Vous voyez qu'au fond, cette augmentation de la taxe permet véritablement de faire jouer les mécanismes du marché. Il ne s'agit pas de dire aux propriétaires: "Voilà ce que vous devez faire pour isoler vos maisons"; il ne s'agit pas de fixer des normes en matière de construction; il s'agit simplement de fixer le coût des hydrocarbures à un montant tel que cela rende intéressante la possibilité de rénover ces bâtiments. D'autre part, ce genre de taxe entraîne des coûts administratifs minimes, et cela est également un élément très fort en sa faveur.

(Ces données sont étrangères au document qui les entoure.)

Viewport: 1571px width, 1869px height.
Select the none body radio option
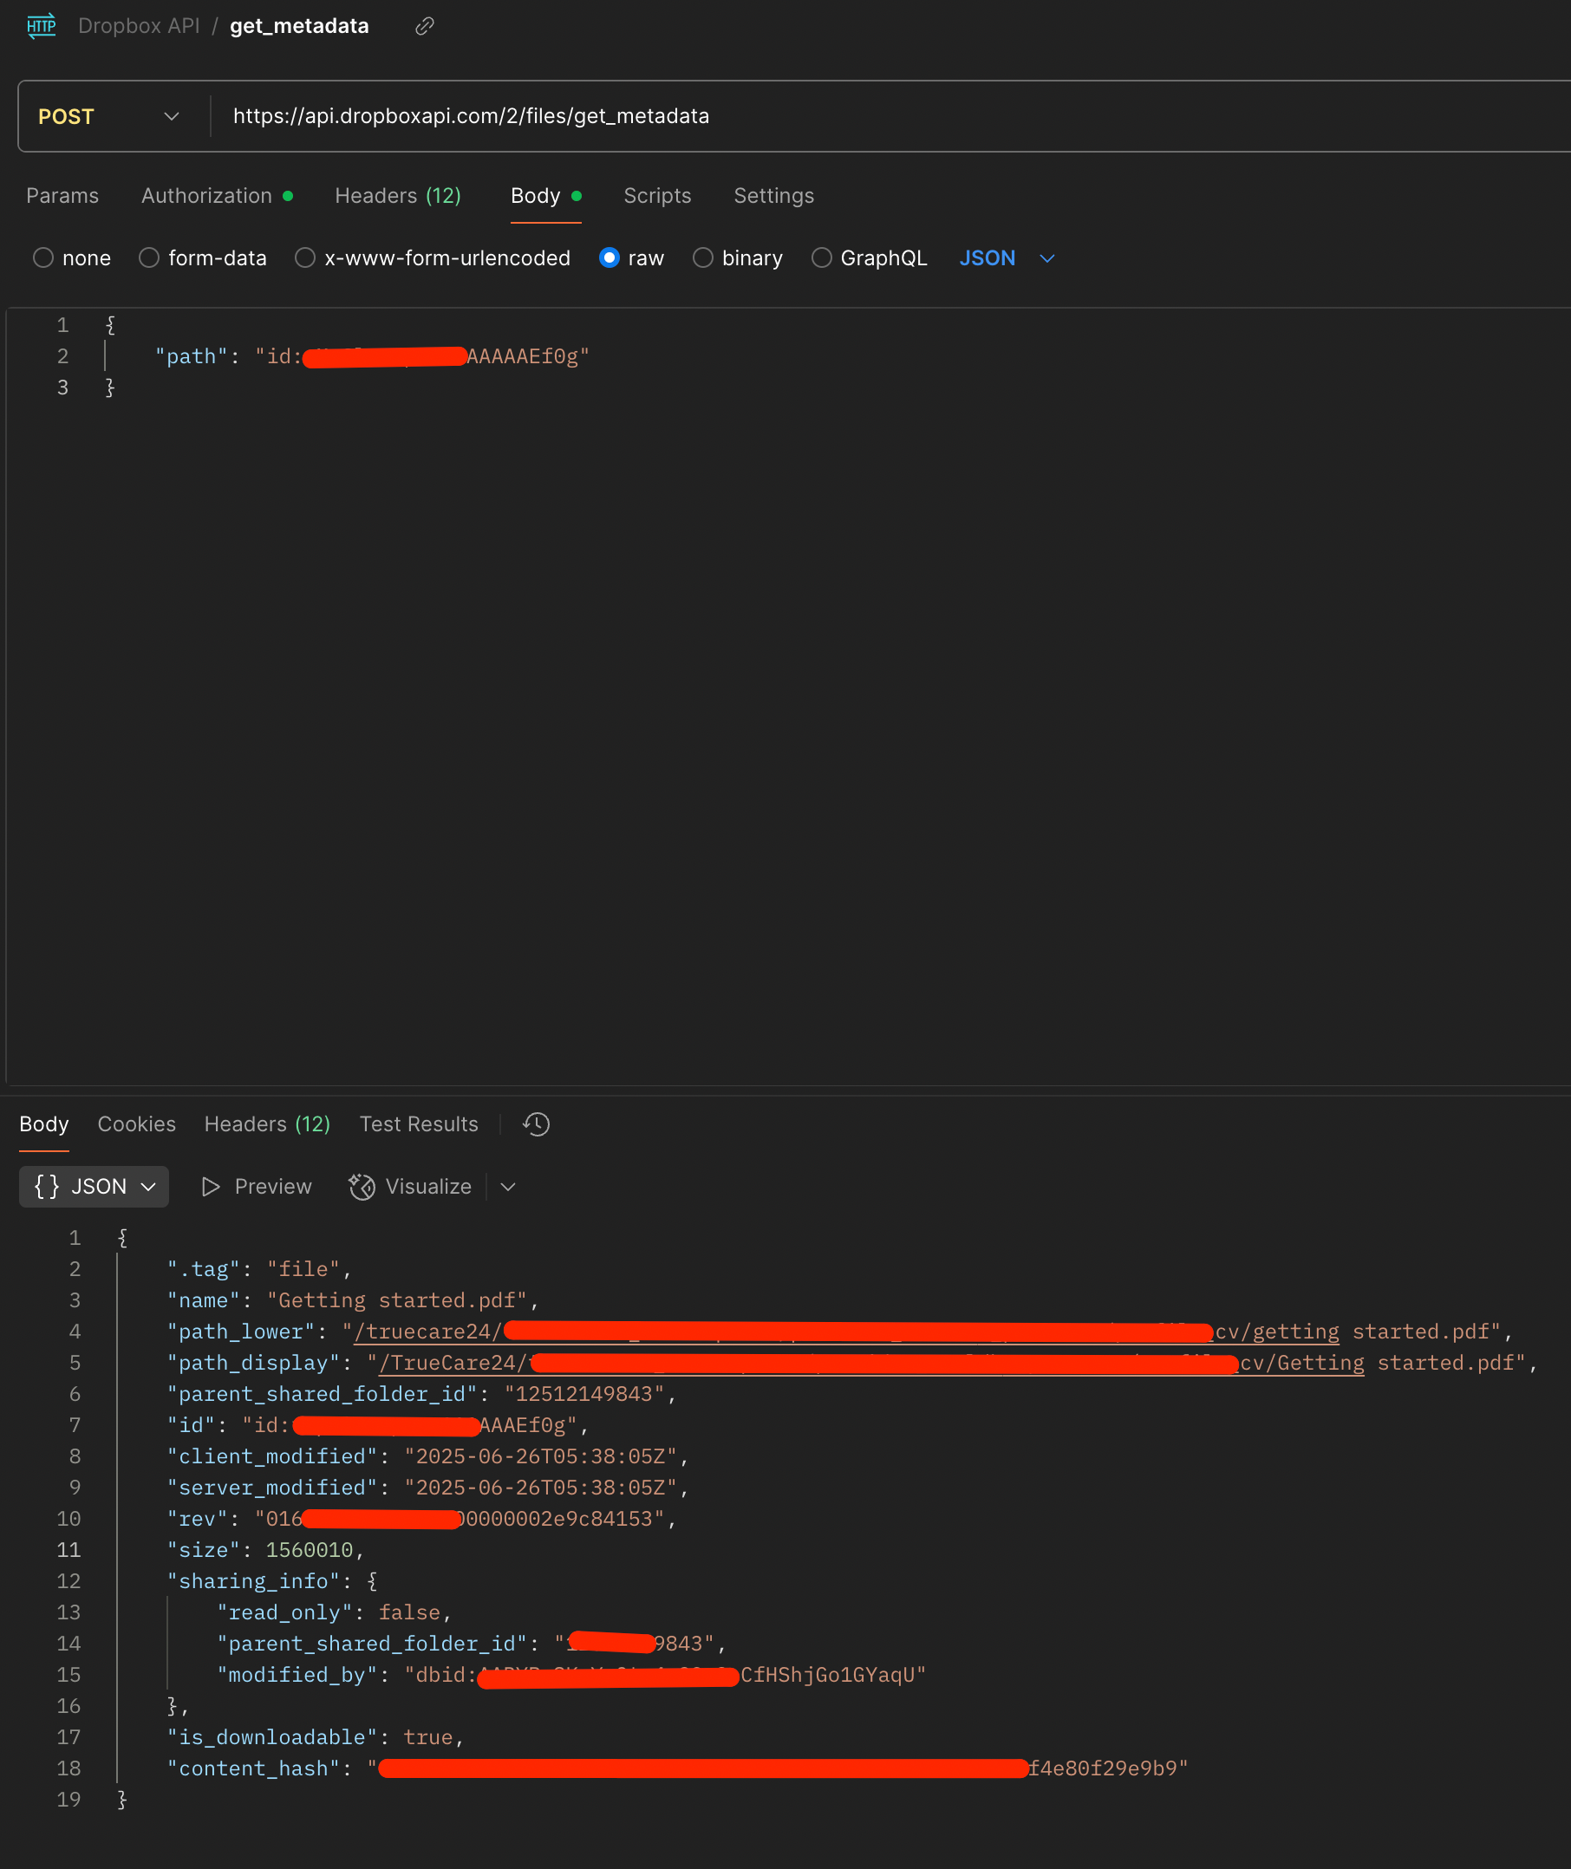[x=44, y=258]
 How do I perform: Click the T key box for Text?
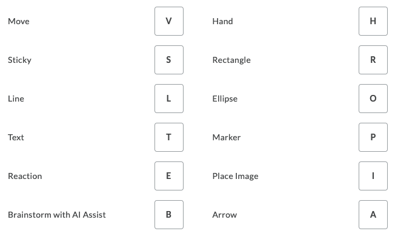tap(169, 137)
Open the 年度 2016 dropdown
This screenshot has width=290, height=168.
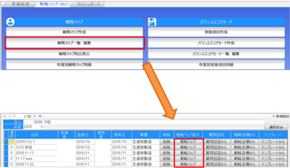point(42,127)
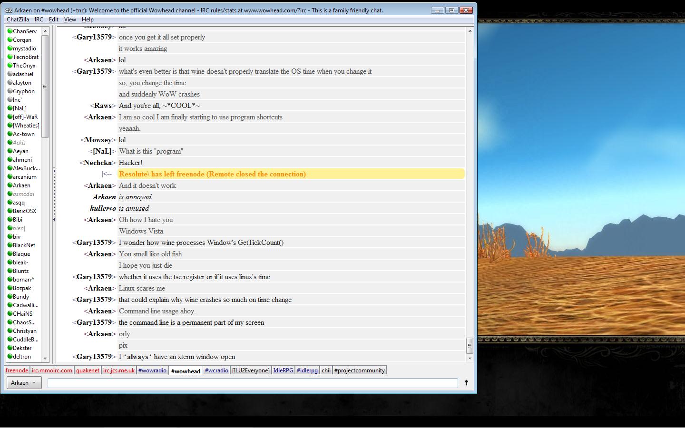This screenshot has width=685, height=428.
Task: Click the grey status icon next to Gryphon
Action: click(x=10, y=91)
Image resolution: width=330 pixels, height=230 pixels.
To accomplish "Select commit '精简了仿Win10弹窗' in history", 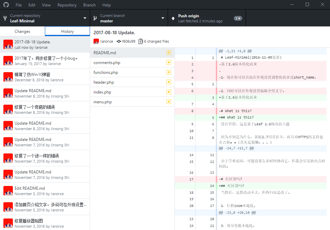I will click(x=45, y=77).
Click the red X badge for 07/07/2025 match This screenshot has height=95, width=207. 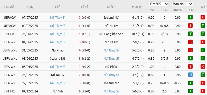coord(203,17)

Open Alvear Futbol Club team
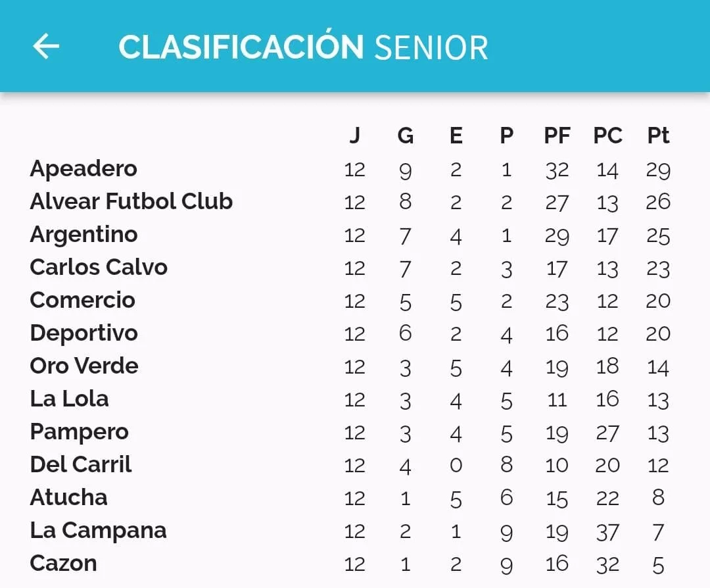[131, 202]
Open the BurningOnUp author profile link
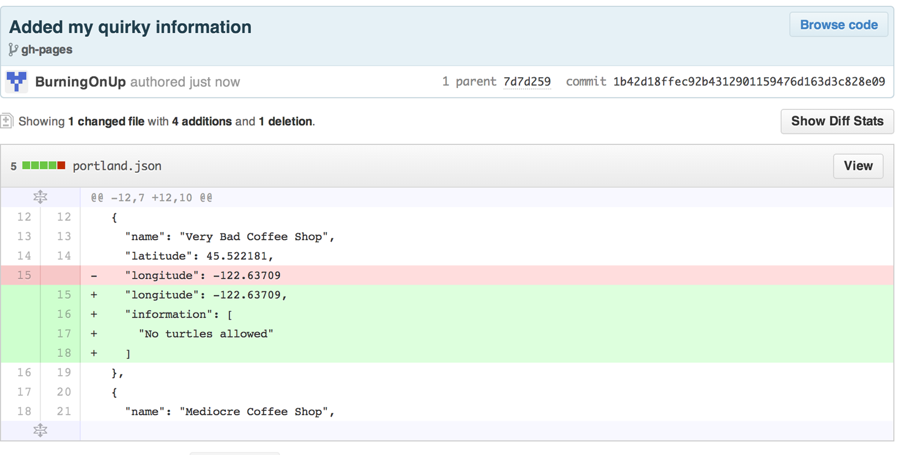Screen dimensions: 907x455 (81, 82)
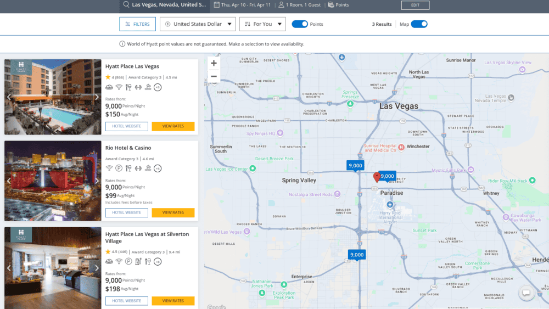This screenshot has width=549, height=309.
Task: Zoom in on the map
Action: click(214, 63)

Enfin, je relève qu'en ce qui concerne les comparaisons internationales, la Suisse est un des pays où le coût de l'énergie est le moins cher. J'ai même des données qui m'indiquent que le coût du mazout en Suisse serait le moins élevé de l'Europe de l'Ouest. Donc véritablement, avec ce genre de taxe, on essaie simplement de relever le coût du mazout de telle sorte qu'on déclenche auprès des propriétaires l'acte d'isoler leur bâtiment, ce qui est nécessaire si l'on veut diminuer de façon sensible nos émissions de gaz à effet de serre. J'ajoute aussi que, d'après les chiffrages qui ont été faits, c'est une des mesures les plus efficaces si l'on veut diminuer dans le pays nos émissions de gaz à effet de serre.

C'est la raison pour laquelle je vous demande de soutenir la proposition de la minorité.